Intuit is today announcing a new product aimed at helping organizations that use on-demand workers fuel their growth.
There has been massive attention of late to the rise of on-demand workforces; services like Uber, Deliv, and OrderUp have all shone a light on a new way of meeting fluctuating demands. Of course, there is a flip side to the growth of the on-demand workforce and, as the growing number of legal cases attests to, there are those who see this development as a damaging one for workers rights and the like.
Setting aside any moral or labor-relations impacts of this development, it is undeniable that, at least for the businesses providing services to consumers, this growth of the on-demand economy has been a massive part of how they've managed to scale so readily. Intuit already fuels a number of the actual service delivery agents via its QuickBooks Self-Employed product. Now it wants to move up the food chain and offer solutions to the organizations that organize those armies of on-demand workers.

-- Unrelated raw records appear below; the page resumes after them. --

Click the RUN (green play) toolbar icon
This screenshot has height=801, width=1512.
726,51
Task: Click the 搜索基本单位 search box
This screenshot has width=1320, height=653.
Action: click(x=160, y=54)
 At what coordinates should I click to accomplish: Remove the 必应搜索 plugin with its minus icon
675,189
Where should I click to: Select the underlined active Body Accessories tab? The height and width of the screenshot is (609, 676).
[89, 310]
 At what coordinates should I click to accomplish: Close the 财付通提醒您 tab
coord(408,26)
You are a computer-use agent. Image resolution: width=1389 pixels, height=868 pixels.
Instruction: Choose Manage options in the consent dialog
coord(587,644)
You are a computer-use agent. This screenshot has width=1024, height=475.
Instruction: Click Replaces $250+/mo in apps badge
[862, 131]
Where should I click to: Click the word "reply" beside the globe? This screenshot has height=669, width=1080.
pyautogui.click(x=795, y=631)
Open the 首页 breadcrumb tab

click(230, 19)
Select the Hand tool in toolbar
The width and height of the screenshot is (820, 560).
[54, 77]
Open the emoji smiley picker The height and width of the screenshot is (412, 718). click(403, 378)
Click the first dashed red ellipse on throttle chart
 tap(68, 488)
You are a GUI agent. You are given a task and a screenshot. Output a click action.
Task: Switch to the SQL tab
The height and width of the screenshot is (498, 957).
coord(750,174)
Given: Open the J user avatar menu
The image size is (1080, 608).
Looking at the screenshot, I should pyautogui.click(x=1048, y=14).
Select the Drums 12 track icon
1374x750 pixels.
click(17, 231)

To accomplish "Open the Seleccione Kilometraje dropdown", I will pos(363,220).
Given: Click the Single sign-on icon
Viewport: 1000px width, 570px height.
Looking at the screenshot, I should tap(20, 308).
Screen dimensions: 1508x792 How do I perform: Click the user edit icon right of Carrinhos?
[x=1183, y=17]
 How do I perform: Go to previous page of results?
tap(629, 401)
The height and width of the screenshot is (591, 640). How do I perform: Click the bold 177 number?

Following on from Intuit's acquisition of Playbook HR back in March, the company is launching Intuit Workforce, a free product aimed at helping companies manage their relationships with their on-demand workers. Intuit Workforce covers the following stages of the on-demand worker lifecycle:
- Find and engage talent: Through the Intuit Workforce API, companies can accept and export data. Companies can then communicate with the talent pool through email and text message, schedule new workers, and review necessary documents.
- Comply with industry standards: Intuit Workforce allows companies to integrate with industry-standard tools to run in-depth, compliant background checks, send fast, secure, and legally binding e-signatures, and create custom tests and training courses for prospective and current workers.
- Spend resources effectively: Intuit Workforce enables companies to automate repetitive tasks, such as sending invitations to workers and moving forward with those who meet their select criteria. Using Intuit Workforce analytics, companies can check pipeline health, identify bottlenecks, and compare leads, freeing up time to invest in data-driven improvements to worker outreach.
This is a natural move for Intuit - since acquiring Playbook HR, Intuit has added a number of high-profile companies to the solution, including Luxe, Deliv , OrderUp, Washio , Favor Delivery, Eden and Saucey. That amounts to some 200,000 possible on-demand workers. And every single one of those workers is a prospective user of Intuits QuickBooks Self-Employes offering. By broadening the Playbook HR franchise, Intuit just gained itself an absolutely massive pipeline of potential customers.
Intuit Workforce isn't a standalone solution. It is integrated with a number of third-party services to deliver as much of an end-to-end experience as it can. Example include Checkr and Onfido (background checks), Twilio (text messages and phone calls), HelloSign (electronic signatures), and Lesson.ly (custom trackable lessons).
Of course, the slightly bizarre thing in all of this is that Intuit Workforce isn't (at least yet) integrated with Intuit's own end user solution, QuickBooks. I raised this with an Intuit spokesperson, who confirmed that:
"There is actually no data integration between the two products [Workforce and QuickBooks] as of now. However, we are certainly looking connecting Intuit Workforce with our broader ecosystem of offerings in the future. Our payments and payroll capabilities are two very logical starting points. QuickBooks Self-Employed has certainly demonstrated the power of not just the QBO ecosystem, but the broader Intuit ecosystem – the integration between QuickBooks Self-Employed and Turbo Tax is key to the benefit we can deliver our customers."
At the moment, there is a soft connection between the two products, with some Intuit Workforce customers (Uber, Lyft, and TaskRabbit, for example) marketing QuickBooks to their on-demand workers. The difficulty here is that on-demand companies with 1099 contractors are not allowed to offer tax advice to workers, so these companies need to tread carefully. Suggesting a service to their contractors is OK, giving them financial advice is not. And given the high number of lawsuits trying to prove that on-demand workers are actually employees, the on-demand companies are hyper-aware of the risks of doing anything that makes them look more like an employer than they already do.
Either way, this is a huge opportunity for Intuit. The company estimates that there are 38 million to 50 million self-employed workers in the U.S. And the company's estimated worldwide number is about 700 million. The on-demand component of this is small, but rapidly growing (they estimate that it is 3.2 million now and will be 7.6 million in the U.S. by 2020). That's a huge untapped market and one which Intuit will continue to push into aggressively.